§ Directions for this task:
All of the data that appears below is to be given again precisely as written.

Recorded data
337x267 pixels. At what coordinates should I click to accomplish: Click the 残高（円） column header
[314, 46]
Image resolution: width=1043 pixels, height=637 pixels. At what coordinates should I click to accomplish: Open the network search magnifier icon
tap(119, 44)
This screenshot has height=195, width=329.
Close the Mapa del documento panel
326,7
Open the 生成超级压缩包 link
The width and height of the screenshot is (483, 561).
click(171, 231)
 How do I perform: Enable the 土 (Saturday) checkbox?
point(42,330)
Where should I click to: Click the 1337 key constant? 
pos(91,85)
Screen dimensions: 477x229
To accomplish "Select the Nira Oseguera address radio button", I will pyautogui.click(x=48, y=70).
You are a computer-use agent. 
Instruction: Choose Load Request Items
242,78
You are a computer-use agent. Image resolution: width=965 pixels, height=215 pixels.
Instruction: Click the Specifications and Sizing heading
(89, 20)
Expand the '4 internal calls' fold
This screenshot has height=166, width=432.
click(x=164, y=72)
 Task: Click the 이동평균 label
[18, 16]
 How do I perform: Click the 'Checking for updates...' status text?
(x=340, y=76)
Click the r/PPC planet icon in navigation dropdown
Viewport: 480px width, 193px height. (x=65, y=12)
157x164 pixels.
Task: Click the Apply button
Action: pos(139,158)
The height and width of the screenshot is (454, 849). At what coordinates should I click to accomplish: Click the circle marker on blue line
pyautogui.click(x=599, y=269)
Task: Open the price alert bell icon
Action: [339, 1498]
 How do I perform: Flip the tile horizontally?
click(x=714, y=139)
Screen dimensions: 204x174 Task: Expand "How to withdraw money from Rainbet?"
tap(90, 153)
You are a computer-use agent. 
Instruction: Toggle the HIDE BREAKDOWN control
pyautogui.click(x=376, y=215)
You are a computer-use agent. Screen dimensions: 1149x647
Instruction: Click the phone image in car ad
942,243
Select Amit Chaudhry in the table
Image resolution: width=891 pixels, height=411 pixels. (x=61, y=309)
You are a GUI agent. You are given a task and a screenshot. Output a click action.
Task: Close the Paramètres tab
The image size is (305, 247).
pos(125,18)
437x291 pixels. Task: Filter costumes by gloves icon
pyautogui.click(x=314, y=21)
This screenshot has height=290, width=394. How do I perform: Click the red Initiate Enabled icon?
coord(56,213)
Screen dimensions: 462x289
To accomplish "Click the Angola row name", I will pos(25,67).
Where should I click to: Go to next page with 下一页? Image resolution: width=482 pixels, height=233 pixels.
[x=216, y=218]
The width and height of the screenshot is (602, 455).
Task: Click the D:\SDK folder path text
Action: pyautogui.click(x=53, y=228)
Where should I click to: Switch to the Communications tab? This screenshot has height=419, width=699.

§ Reply:
337x267 pixels. At what coordinates should I click to accomplish: Click the 残高（円） column header
[314, 46]
Image resolution: width=1043 pixels, height=637 pixels. At what coordinates should I click to accomplish: Open the network search magnifier icon
tap(119, 44)
This screenshot has height=195, width=329.
Close the Mapa del documento panel
326,7
Open the 生成超级压缩包 link
The width and height of the screenshot is (483, 561).
click(171, 231)
 How do I perform: Enable the 土 (Saturday) checkbox?
point(42,330)
Where should I click to: Click the 1337 key constant? 
pos(91,85)
Screen dimensions: 477x229
To accomplish "Select the Nira Oseguera address radio button", I will pyautogui.click(x=48, y=70).
You are a computer-use agent. 
Instruction: Choose Load Request Items
242,78
You are a computer-use agent. Image resolution: width=965 pixels, height=215 pixels.
Instruction: Click the Specifications and Sizing heading
(89, 20)
Expand the '4 internal calls' fold
This screenshot has height=166, width=432.
click(x=164, y=72)
 Task: Click the 이동평균 label
[18, 16]
 How do I perform: Click the 'Checking for updates...' status text?
(x=340, y=76)
Click the r/PPC planet icon in navigation dropdown
Viewport: 480px width, 193px height. (x=65, y=12)
157x164 pixels.
Task: Click the Apply button
Action: pos(139,158)
The height and width of the screenshot is (454, 849). At what coordinates should I click to accomplish: Click the circle marker on blue line
pyautogui.click(x=599, y=269)
Task: Open the price alert bell icon
Action: [339, 1498]
 How do I perform: Flip the tile horizontally?
click(x=714, y=139)
Screen dimensions: 204x174 Task: Expand "How to withdraw money from Rainbet?"
tap(90, 153)
You are a computer-use agent. 
Instruction: Toggle the HIDE BREAKDOWN control
pyautogui.click(x=376, y=215)
You are a computer-use agent. Screen dimensions: 1149x647
Instruction: Click the phone image in car ad
942,243
Select Amit Chaudhry in the table
Image resolution: width=891 pixels, height=411 pixels. (x=61, y=309)
You are a GUI agent. You are given a task and a screenshot. Output a click action.
Task: Close the Paramètres tab
The image size is (305, 247).
pos(125,18)
437x291 pixels. Task: Filter costumes by gloves icon
pyautogui.click(x=314, y=21)
This screenshot has height=290, width=394. How do I perform: Click the red Initiate Enabled icon?
coord(56,213)
Screen dimensions: 462x289
To accomplish "Click the Angola row name", I will pos(25,67).
Where should I click to: Go to next page with 下一页? Image resolution: width=482 pixels, height=233 pixels.
[x=216, y=218]
The width and height of the screenshot is (602, 455).
Task: Click the D:\SDK folder path text
Action: pyautogui.click(x=53, y=228)
Where should I click to: Switch to the Communications tab? This screenshot has height=419, width=699.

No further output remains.